Aug 12, 2014

Neo4j read-only transactions still need success()

Since Neo4j 2.0 it has been necessary to wrap read-only database access in transactions just like you needed for write access in 1.X. This has necessitated refactoring of much legacy code, adding transactions around code that previously did not require it. It turns out that there is a subtlety to this, a case when it is easy to make a mistake that does not necessarily cause any immediate problems.

Let's first explain a common pattern that leads to this issue. Consider a method with multiple return statements:
public String getName(Node node) {
    if(node.hasProperty("name")) {
        return node.getProperty("name");
    } else {
        return null;
    }
}
This code is a bit contrived, but it does represent a common pattern, multiple return statements in code that does read-only access to the database. I've seen much more complex cases, but this one suffices to demonstrate the problem. So, what happens if we add a transaction? The easiest is to wrap all code in the method:
public String getName(Node node) {
    try (Transaction tx = node.getDatabase().beginTx()) {
        if(node.hasProperty("name")) {
            return node.getProperty("name");
        } else {
            return null;
        }
    }
}
You might immediately notice I left out the tx.success() call. The reason I did this was two-fold:
  • I would need to add multiple calls, one before each return.
  • If I follow the pattern of calling tx.success() after all database access, I should create a new local variable for the result of the getProperty() call making the code mode complex.
  • It turns out that this code runs fine, so why bother with the tx.success() call?
This last point is the subtle catch. While this code seems to run fine, there are cases when it really does not run fine. Before explaining those cases, let's just look at how the code would look if we were strict with the tx.success() call.
public String getName(Node node) {
    try (Transaction tx = node.getDatabase().beginTx()) {
        if(node.hasProperty("name")) {
            String name = node.getProperty("name");
            tx.success();
            return name;
        } else {
            tx.success();
            return null;
        }
    }
}
Clearly this is noticeably more verbose than the previous code. And since the previous code worked, it is extremely tempting to code like that. And I did. And all hell broke loose and it took a while to figure out why.

It turns out that while a single transaction like this does run fine without the tx.success() call, it does not really work with nested transactions. If you have other code calling your method, and that code also has transactions, and those transactions remember to call tx.success(), then an exception will be raised. The inner transaction, even though it becomes a dummy transaction, will mark the transaction as not having completed successfully, and if the outer transaction does mark success, the database will reject this case, and throw a:
TransactionFailureException
 - Unable to commit transaction
with cause:
RollbackException
 - Failed to commit, transaction rolled back
and no further information.

When I first saw this, I could not understand where it was coming from. I was in the process of updating legacy code by adding more read-only exceptions, and successfully fixing several unit test cases. However, I found that after fixing some unit tests, other apparently unrelated unit tests started failing with this exception. It occurred because the first unit tests added transactions deeper in the call stack, the same methods used by other tests that had already added transactions higher in the stack. Normally it does not matter if you nest transactions. This is a common pattern. So it was not obvious, at first, that the nesting would cause the problem, but it sure did.

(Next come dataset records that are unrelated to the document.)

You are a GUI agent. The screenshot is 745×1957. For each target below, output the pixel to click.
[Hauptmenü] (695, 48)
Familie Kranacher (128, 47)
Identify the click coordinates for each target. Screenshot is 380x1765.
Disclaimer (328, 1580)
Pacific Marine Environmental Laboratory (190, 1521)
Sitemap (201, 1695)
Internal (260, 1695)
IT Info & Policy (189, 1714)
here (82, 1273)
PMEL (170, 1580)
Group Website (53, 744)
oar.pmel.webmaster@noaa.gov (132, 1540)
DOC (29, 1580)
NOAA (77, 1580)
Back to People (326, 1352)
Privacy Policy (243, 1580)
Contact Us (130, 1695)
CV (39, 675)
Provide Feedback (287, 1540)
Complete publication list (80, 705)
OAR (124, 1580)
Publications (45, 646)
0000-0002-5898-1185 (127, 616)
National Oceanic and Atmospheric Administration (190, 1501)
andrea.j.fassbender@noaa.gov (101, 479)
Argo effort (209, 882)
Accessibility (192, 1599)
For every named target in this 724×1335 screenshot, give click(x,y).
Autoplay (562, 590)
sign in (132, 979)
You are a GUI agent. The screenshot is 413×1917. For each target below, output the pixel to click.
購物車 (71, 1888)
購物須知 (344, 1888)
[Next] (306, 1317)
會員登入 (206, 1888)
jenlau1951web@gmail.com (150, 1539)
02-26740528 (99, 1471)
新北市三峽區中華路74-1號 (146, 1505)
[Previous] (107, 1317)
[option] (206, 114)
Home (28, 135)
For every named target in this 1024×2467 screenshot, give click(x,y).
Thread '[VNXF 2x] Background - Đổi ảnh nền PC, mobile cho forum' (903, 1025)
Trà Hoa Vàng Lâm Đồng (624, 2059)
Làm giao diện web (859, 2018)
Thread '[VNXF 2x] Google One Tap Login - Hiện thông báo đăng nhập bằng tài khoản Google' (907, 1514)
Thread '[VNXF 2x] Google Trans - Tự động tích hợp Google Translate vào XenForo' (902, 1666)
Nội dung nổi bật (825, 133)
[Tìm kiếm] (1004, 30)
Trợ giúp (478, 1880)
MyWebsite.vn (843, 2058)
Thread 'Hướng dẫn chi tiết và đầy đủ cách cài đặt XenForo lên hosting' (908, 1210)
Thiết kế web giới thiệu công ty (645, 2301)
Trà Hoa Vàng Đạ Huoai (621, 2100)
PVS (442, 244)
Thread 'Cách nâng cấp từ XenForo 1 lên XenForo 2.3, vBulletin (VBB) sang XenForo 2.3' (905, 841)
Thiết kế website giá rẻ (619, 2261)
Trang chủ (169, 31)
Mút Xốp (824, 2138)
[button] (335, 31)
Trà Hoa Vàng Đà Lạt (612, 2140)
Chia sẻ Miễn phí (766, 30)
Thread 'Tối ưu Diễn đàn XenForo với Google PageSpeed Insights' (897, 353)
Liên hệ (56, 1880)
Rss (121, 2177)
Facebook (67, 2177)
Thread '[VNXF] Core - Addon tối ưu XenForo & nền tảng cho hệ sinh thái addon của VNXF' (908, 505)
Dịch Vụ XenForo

To clarify the cases when this problem occurs I wrote a little test code:
private void readNamesWithNestedTransaction(boolean outer, boolean inner) {
    try (Transaction tx_outer = graphDb.beginTx()) {
        try (Transaction tx_inner = graphDb.beginTx()) {
            readNames();
            if (inner) {
                tx_inner.success();
            }
        }
        if (outer) {
            tx_outer.success();
        }
    }
}
This method can be called with two booleans, which control whether tx.success() is called in the inner transaction, outer transaction or both. It turns out only one of the four possible combinations will cause an exception (tested against Neo4j 2.1.2):
Outer
successno-success
Innersuccess
no-successException

The cases where the inner and outer are the same, no exception is thrown because there is no inconsistency. If they are both true (success called for both), the transaction succeeds cleanly. If they are both missing the success call, then the entire transaction rolls back, but since it is a read-only transaction, nothing will actually be done. If the inner transaction is true, and the outer false, the outer ignores the success of the inner transaction, and decides on a full rollback, which again does nothing. However, in the specific case when the inner does not have success(), but the outer does, it marks this as an invalid case, and throws this exception despite being read-only.

My conclusion? While it is not really wrong to skip the success() on read-only transactions, it is certainly a very bad idea. Perhaps you can get away with it on the outer-most main loops of an app, when you are really certain you will not be called by something else, but be very, very wary of forgetting the success call in any methods you expect to be called from elsewhere. Either have no transaction at all (rely on the calling code to add transactions), or accept the higher verbosity that comes with writing the code right.